Lyudmila Georgieva, Ezam Uddin, Jacqueline Chan, William Wright and Graham Speight
It has been reported that mutations in the CCAAT/enhancer binding protein alpha (CEBPA) and fms-related tyrosine kinase 3 (FLT3) genes are among the most common molecular alterations in acute myeloid leukaemia (AML). Two mutations on separate alleles of CEBPA with a specific combination of an N-terminal frameshift mutation on one allele and a C-terminal in frame mutation on the other allele are important for prognosis1,2. The prevalence of an internal tandem duplication (ITD) of the juxtamembrane domain-coding sequence and a missense mutation of D835 within the kinase domain of the FLT3 gene occurs in 15-35% and 5-10% of adults with AML, respectively3 . A quarter of patients with essential thrombocythemia or primary myelofibrosis carry a driver mutation of calreticulin (CALR). A 52-bp deletion (type 1) and a 5-bp insertion (type 2 mutation) are the most frequent variants4.

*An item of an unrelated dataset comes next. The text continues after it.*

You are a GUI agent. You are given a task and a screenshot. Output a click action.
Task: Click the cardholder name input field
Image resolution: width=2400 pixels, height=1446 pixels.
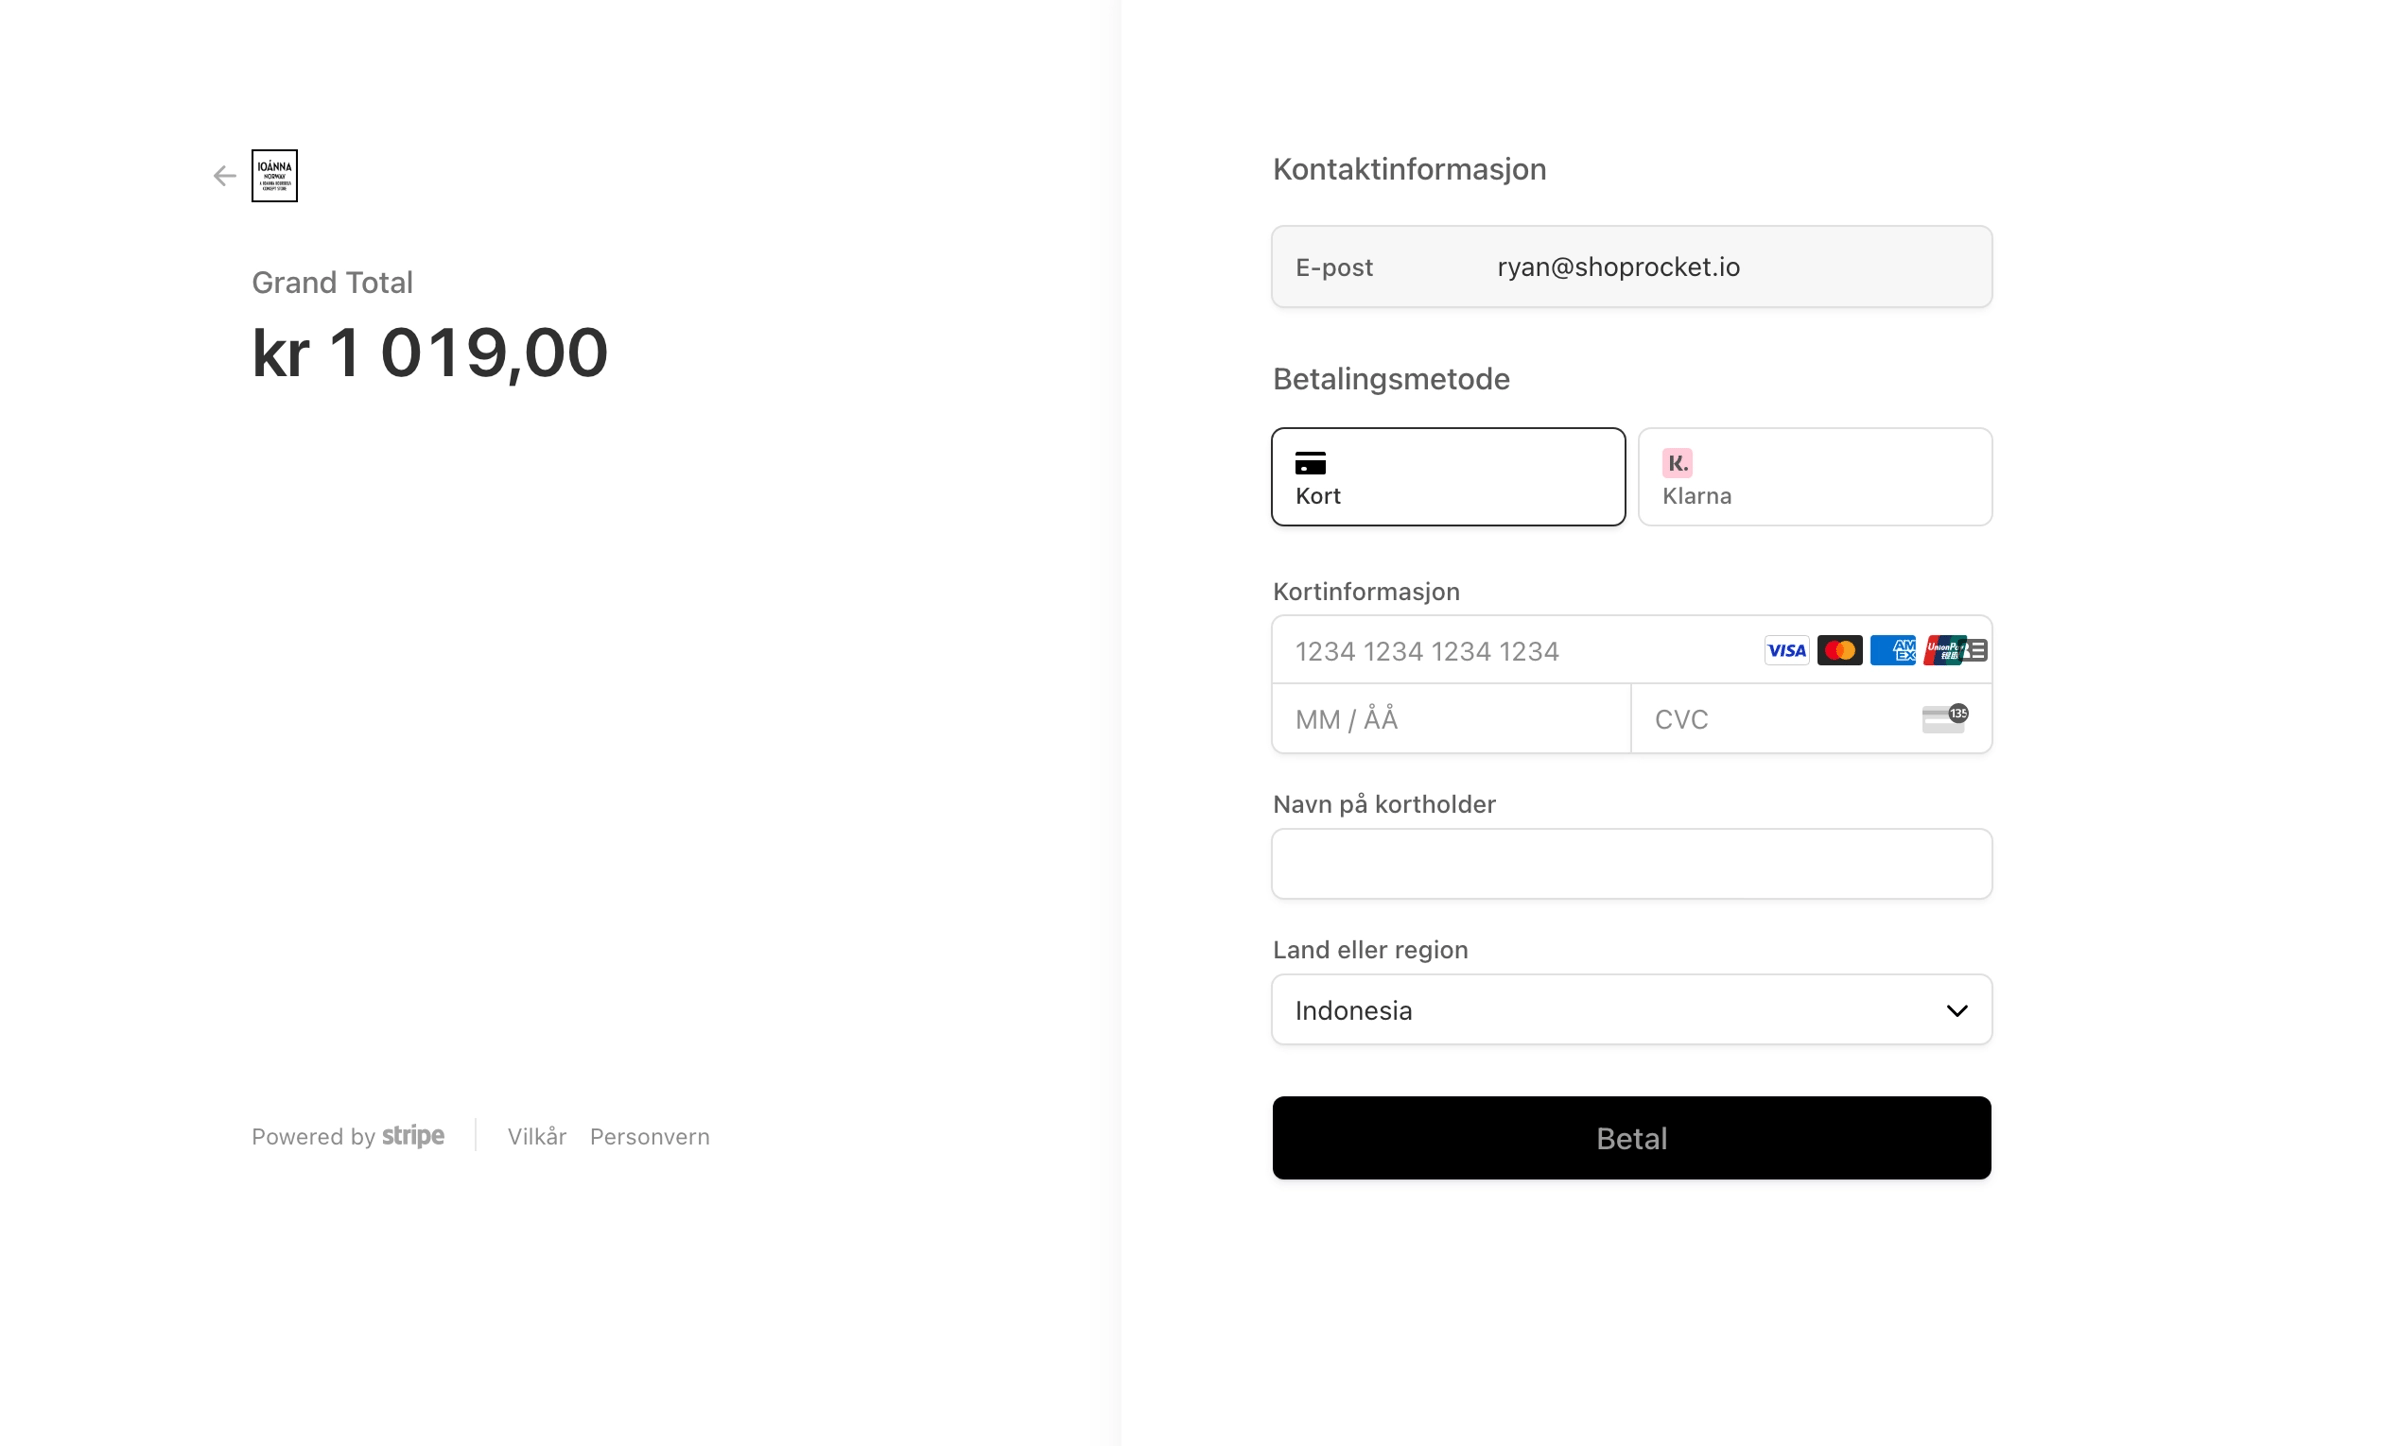(x=1631, y=864)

Further research to better characterise the involvement of these genes in acute myeloid leukaemia (AML) would be beneficial. NGS is one technology being explored for further research into myeloid disorders such as myeloproliferative neoplasms (MPNs) and AML but has been hampered by the difficulty in sequencing certain genes. Amongst the difficult to sequence genes are CALR, CEBPA and FLT3. The development of robust assays for CEBPA mutation analysis is challenging due to the high GC content of the gene (75% in the coding region), the presence of a trinucleotide repeat region, the complexity of the mutations, and the frequent occurrence of mutations in mononucleotide repeats. Genes such as FLT3 are challenging to target because they contain complex repetitive elements that can be long and are generally masked in most panel designs. CALR sequencing is challenging due to the presence of low complexity regions making the detection of insertions and deletions difficult.